Article Text
Abstract
Background This study explores the impact of QFR guidance angioplasty and the subsequent 1-year outcomes in patients with intermediate coronary artery lesions.
Objectives The primary objective of this study was to evaluate the effectiveness of Quantitative Flow Ratio (QFR) guidance in influencing clinical outcomes in patients with intermediate coronary lesions undergoing angioplasty. Specifically, the study aimed to assess the target vessel's failure (TVF) at one year, which includes acute coronary syndrome (ACS), cardiac death, and ischemia-driven target vessel revascularization (TVR). The secondary objectives were total mortality, including cardiac death and non-cardiac death.
Material and Methods This study was conducted over one year, from January 1 to July 31, 2023, and included all patients undergoing coronary angiography. The patients were divided into three arms during the study: medical therapy after QFR reading, QFR-guided PCI, and PCI without QFR. One-year outcomes were then determined for target vessel failure, defined as an acute coronary syndrome (ACS), cardiac death, and ischemia-driven target vessel revascularization (TVR). The secondary objectives were total mortality, including cardiac death and non-cardiac death.
Results The study included 244 patients divided into three groups: QFR-guided PCI (n=47), PCI without QFR (n=122), and medical therapy (n=75). Malays predominantly underwent PCI without QFR guidance (36.1%), while the Chinese population was more represented in the PCI with QFR group (49.2%).
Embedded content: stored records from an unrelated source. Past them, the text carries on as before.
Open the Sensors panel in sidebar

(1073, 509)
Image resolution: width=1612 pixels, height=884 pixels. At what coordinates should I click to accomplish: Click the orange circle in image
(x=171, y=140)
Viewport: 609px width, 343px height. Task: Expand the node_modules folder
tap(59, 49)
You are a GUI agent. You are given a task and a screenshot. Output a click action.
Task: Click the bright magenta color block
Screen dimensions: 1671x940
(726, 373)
Hypertension emerged as the most prevalent risk factor across both groups, affecting 79.5% of patients in the PCI without QFR group and 73% in the PCI with QFR group. The QFR-guided PCI group had the lowest incidence of TVF (2.1%) compared to PCI without QFR (7.4%) and medical therapy (8.0%). However, these differences were not statistically significant (P = 0.38). Similarly, no significant differences among the groups were found in the ACS, cardiac death, or TVR rates. All-cause mortality was also lower in the QFR-guided PCI group (0%) compared to the other two groups, but the difference was not statistically significant (P = 0.211). In logistic regression analysis, QFR-guided PCI showed a trend toward reduced odds of TVF OR = 0.25 [95% CI: 0.03–2.15], and ACS OR = 0.39 [95% CI: 0.04–3.56] compared to medical therapy, but these findings were not statistically significant (P = 0.22 and P = 0.40, respectively). The study suggests that while QFR-guided PCI may reduce adverse outcomes, larger studies are needed to confirm these potential benefits.
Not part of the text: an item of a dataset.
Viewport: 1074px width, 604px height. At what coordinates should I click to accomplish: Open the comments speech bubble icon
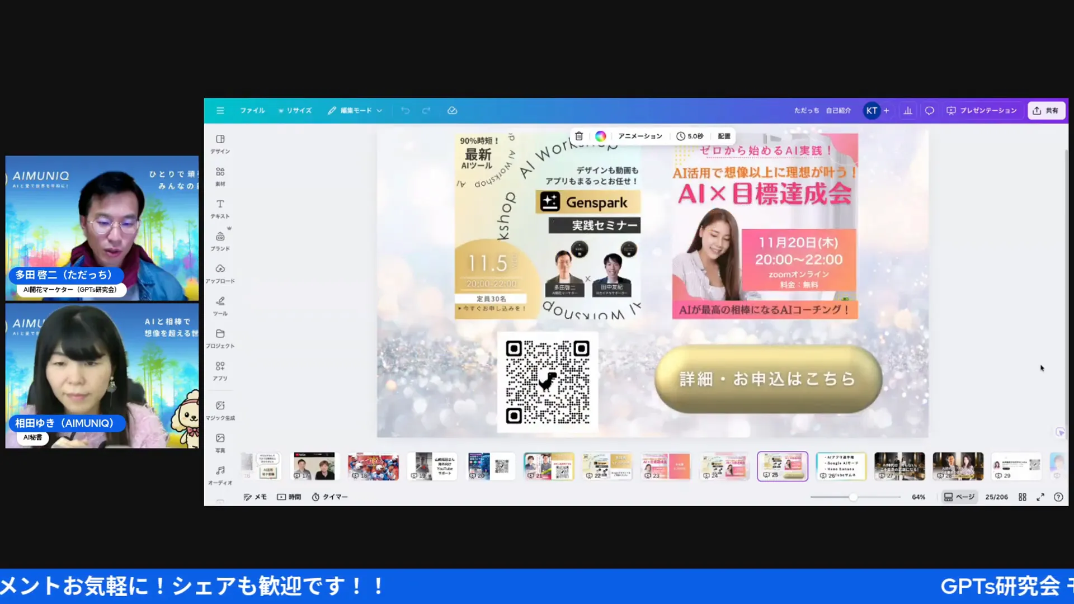[929, 111]
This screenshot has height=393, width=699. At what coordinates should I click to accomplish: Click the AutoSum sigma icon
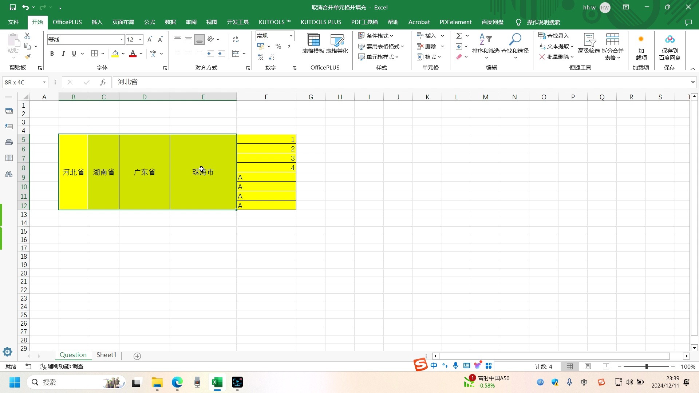459,36
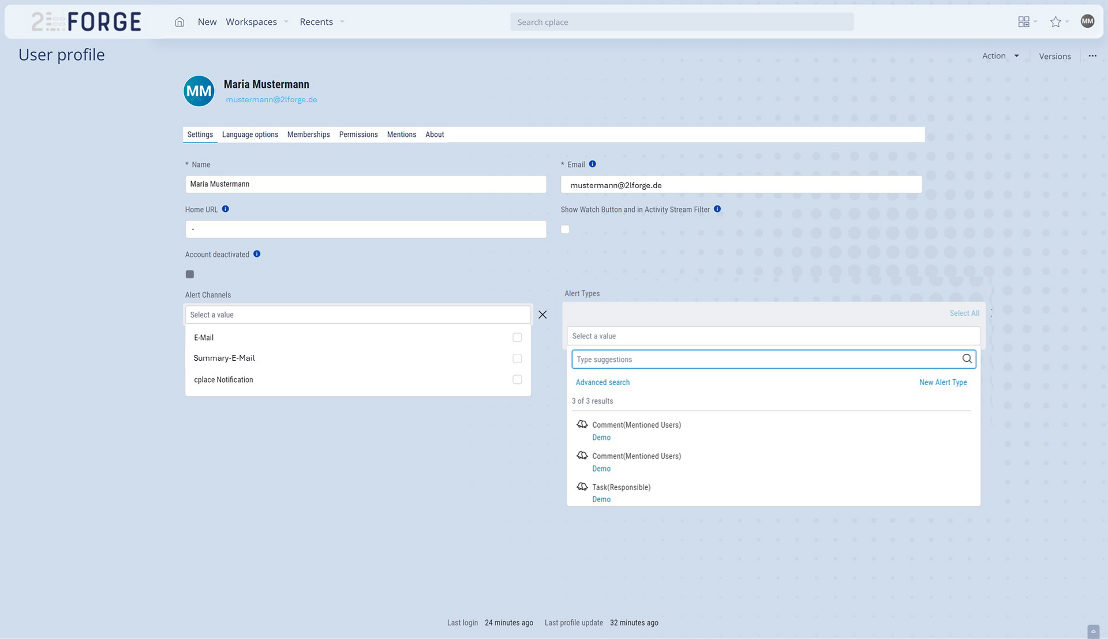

Conclusions The findings of this study highlight the substantial value of Quantitative Flow Ratio (QFR) in guiding percutaneous coronary intervention (PCI) in indeterminate coronary artery lesions with better target vessel failure outcomes. These results suggest that integrating QFR into routine clinical practice could lead to more effective and targeted interventions, reducing unnecessary procedures and optimizing patient care.